▶ _Your instructions_
The answer is one number: how many lines in the data below hold "header".

[Stored data entries]
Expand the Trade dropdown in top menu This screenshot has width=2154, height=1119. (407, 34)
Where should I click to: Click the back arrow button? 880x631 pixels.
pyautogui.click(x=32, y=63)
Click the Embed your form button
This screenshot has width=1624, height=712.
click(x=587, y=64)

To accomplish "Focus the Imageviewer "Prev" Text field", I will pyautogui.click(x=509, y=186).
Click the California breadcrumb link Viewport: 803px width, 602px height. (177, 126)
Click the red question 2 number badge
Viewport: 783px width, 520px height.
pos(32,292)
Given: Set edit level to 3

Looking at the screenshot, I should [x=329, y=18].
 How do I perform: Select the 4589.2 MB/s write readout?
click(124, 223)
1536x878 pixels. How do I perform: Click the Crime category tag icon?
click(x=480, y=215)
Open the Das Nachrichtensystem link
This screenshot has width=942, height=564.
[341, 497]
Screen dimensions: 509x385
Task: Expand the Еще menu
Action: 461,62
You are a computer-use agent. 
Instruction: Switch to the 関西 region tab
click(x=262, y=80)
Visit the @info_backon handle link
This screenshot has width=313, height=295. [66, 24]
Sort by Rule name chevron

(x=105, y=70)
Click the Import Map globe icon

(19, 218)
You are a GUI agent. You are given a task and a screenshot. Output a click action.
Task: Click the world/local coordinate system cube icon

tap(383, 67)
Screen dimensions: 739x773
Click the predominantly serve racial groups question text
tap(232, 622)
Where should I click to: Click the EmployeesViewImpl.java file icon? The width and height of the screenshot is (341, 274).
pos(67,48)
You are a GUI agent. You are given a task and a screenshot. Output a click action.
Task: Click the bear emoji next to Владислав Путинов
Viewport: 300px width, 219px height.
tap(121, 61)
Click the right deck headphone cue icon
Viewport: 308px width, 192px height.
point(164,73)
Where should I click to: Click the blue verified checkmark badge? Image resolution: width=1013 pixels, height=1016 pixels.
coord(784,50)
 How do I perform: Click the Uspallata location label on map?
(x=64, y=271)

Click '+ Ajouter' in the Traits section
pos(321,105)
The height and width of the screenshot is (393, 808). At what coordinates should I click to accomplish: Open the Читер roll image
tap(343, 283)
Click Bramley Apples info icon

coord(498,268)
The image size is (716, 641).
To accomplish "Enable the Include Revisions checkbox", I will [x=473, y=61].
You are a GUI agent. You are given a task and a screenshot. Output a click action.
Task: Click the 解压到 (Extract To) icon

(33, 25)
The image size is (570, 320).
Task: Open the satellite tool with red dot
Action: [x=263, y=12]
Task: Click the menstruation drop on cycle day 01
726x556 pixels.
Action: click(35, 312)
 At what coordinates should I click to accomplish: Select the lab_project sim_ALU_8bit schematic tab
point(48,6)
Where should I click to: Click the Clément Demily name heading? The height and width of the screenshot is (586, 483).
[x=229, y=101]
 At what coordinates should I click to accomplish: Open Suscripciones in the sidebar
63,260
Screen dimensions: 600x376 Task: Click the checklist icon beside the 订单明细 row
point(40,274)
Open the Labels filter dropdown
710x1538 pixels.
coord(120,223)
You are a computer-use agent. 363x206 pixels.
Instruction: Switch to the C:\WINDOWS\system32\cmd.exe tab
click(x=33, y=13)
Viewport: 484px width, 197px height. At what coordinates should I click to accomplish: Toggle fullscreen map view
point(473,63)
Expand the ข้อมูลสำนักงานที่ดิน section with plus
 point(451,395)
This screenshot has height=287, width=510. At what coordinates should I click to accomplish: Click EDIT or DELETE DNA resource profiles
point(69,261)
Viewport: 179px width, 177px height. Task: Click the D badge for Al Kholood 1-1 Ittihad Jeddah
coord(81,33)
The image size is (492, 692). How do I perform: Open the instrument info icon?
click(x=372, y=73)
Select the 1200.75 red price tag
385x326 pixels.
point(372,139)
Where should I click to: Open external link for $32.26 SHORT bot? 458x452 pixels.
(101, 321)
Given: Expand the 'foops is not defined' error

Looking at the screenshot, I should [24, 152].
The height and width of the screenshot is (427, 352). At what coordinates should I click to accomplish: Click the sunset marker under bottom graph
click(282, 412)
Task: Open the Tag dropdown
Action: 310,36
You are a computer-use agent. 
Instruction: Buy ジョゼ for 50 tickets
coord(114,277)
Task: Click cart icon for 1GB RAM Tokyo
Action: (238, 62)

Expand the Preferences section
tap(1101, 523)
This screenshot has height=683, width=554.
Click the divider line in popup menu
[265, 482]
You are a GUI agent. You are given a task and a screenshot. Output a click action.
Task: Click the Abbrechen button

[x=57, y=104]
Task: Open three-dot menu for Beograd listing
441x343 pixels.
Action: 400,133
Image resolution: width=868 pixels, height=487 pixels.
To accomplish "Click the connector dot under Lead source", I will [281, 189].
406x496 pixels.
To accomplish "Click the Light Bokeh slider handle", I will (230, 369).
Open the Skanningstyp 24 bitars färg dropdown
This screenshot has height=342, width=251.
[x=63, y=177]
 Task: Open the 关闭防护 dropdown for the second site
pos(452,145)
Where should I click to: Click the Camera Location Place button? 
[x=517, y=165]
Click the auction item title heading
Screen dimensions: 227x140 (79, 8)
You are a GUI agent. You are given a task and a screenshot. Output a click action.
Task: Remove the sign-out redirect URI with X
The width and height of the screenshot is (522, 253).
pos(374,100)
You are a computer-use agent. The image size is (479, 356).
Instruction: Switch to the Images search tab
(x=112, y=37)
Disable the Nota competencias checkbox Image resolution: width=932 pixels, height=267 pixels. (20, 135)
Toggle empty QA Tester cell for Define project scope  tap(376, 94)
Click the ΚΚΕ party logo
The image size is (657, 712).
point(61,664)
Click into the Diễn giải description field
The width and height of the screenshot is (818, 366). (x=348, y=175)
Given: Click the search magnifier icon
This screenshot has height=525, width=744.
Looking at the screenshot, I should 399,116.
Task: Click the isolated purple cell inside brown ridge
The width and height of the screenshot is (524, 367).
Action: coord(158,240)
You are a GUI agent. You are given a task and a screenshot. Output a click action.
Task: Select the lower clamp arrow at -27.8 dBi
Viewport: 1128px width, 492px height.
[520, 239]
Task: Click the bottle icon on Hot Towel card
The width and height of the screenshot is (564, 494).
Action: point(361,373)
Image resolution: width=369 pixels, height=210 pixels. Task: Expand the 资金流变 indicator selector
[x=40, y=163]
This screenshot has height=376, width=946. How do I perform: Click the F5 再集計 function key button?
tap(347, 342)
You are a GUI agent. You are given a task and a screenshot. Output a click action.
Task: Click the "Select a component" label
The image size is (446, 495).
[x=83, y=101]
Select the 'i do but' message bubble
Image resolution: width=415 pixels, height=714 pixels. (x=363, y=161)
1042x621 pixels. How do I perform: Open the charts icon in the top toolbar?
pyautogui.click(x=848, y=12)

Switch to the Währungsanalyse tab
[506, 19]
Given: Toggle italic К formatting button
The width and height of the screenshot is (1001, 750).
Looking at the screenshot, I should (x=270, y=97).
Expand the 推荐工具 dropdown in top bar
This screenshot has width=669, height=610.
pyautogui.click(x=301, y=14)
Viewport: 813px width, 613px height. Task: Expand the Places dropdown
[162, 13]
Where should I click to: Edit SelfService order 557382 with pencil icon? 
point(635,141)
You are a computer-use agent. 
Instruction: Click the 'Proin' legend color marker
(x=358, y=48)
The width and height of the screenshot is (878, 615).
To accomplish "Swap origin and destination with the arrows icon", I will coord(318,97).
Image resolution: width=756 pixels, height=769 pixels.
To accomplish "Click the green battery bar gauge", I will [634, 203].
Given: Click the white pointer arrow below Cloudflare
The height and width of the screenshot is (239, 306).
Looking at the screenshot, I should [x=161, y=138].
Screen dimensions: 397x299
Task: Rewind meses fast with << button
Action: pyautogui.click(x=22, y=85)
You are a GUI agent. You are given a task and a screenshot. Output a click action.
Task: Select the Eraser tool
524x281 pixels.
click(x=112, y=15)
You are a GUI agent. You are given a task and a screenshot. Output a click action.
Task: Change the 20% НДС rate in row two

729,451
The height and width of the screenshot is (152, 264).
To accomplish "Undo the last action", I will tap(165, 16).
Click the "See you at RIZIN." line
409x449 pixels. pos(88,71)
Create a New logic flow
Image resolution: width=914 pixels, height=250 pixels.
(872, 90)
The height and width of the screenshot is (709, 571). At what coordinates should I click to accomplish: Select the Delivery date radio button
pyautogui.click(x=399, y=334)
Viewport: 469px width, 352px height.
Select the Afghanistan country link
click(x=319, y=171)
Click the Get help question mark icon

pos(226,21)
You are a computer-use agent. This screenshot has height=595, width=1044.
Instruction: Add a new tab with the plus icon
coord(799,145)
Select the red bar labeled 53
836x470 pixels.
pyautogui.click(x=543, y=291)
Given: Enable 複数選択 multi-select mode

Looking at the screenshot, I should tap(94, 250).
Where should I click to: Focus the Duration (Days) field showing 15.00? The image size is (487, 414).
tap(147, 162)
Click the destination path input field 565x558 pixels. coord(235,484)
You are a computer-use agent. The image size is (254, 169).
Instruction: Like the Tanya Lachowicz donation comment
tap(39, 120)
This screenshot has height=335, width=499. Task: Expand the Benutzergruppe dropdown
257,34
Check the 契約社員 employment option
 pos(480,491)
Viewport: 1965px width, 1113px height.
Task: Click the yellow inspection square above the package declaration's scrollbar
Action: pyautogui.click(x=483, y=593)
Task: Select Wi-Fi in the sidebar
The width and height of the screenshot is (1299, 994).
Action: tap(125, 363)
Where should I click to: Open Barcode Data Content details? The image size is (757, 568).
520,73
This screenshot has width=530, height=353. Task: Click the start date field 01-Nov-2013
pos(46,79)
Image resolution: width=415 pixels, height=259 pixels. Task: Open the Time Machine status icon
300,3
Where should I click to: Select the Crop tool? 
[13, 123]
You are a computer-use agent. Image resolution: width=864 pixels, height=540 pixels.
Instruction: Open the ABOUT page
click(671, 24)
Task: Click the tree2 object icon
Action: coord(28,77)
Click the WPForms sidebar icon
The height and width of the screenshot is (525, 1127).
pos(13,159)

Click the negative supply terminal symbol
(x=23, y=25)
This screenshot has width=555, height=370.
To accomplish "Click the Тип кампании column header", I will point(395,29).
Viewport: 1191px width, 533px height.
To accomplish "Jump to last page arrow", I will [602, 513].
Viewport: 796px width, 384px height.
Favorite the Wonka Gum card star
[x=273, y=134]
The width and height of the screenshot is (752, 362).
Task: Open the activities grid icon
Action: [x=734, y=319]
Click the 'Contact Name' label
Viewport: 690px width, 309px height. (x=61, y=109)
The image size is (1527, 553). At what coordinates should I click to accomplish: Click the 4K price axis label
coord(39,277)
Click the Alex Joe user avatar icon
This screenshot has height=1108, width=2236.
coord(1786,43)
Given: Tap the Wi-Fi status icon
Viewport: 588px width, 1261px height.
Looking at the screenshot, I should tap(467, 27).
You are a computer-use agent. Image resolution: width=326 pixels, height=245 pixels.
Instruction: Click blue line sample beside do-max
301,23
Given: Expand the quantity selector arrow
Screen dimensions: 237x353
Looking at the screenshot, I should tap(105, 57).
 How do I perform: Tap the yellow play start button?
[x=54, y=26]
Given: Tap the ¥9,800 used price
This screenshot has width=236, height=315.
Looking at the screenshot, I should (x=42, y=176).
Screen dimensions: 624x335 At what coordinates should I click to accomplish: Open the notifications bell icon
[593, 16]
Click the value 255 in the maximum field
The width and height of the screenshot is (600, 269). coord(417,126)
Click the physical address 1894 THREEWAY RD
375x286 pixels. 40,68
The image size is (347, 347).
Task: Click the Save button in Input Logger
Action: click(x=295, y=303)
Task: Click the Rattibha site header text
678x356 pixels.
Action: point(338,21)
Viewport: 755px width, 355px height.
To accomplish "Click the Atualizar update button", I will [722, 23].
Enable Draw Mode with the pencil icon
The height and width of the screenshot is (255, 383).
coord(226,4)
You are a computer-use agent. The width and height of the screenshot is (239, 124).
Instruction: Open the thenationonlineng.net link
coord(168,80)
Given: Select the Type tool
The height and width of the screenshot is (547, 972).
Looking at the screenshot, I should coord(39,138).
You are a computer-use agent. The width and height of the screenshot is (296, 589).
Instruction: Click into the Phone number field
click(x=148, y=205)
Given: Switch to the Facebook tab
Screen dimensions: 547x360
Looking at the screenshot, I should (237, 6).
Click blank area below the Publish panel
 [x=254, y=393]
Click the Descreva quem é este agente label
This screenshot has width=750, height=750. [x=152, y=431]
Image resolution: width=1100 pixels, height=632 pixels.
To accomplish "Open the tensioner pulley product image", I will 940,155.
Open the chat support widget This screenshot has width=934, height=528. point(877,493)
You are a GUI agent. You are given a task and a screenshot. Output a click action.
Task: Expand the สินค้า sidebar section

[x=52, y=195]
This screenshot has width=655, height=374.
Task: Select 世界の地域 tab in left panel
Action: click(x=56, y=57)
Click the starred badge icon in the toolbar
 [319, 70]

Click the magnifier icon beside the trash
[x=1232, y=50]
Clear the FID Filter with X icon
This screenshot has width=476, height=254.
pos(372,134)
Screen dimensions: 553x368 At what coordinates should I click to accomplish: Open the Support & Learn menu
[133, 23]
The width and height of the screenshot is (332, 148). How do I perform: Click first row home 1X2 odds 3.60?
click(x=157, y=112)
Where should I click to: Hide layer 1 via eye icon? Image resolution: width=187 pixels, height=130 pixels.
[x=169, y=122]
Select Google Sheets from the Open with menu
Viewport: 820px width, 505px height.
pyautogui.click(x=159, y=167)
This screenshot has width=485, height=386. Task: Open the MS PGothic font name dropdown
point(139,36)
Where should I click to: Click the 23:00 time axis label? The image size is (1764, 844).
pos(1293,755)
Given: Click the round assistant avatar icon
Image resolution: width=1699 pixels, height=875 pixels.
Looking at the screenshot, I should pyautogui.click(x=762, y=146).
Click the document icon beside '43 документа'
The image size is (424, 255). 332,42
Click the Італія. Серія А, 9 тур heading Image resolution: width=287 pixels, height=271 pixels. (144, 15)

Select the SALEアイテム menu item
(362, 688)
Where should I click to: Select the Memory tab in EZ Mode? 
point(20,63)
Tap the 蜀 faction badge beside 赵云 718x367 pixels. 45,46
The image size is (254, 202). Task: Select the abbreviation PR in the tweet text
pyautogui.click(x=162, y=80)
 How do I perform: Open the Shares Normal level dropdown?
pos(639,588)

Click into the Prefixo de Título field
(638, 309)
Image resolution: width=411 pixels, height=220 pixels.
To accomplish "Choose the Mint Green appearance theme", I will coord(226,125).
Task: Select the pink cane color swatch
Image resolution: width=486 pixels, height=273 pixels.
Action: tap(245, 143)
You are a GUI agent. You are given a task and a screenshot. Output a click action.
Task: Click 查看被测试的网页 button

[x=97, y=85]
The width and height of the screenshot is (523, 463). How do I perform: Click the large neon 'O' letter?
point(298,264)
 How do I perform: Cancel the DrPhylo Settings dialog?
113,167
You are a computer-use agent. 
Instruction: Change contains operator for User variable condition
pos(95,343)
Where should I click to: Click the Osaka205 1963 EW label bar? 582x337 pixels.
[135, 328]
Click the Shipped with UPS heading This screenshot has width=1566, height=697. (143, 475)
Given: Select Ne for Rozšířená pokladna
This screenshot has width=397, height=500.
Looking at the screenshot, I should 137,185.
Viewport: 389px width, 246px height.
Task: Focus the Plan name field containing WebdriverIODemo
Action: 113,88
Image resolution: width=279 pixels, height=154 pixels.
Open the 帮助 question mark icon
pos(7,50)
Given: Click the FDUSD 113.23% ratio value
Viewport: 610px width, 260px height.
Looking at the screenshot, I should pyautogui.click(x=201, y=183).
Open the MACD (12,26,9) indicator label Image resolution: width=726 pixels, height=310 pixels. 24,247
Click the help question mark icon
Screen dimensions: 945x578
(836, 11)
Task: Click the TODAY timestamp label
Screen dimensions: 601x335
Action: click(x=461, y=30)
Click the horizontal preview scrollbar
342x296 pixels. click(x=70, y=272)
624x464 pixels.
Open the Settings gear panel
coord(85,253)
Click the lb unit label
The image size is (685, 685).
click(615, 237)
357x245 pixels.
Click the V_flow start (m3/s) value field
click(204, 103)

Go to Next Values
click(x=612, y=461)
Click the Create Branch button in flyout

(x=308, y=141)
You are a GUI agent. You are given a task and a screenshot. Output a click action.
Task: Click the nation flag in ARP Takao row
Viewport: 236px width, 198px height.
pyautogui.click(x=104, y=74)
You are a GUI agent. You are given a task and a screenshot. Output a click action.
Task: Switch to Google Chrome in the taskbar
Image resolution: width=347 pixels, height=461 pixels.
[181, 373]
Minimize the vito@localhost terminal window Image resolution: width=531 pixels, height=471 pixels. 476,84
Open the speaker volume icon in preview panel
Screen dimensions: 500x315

▶ _Result_
2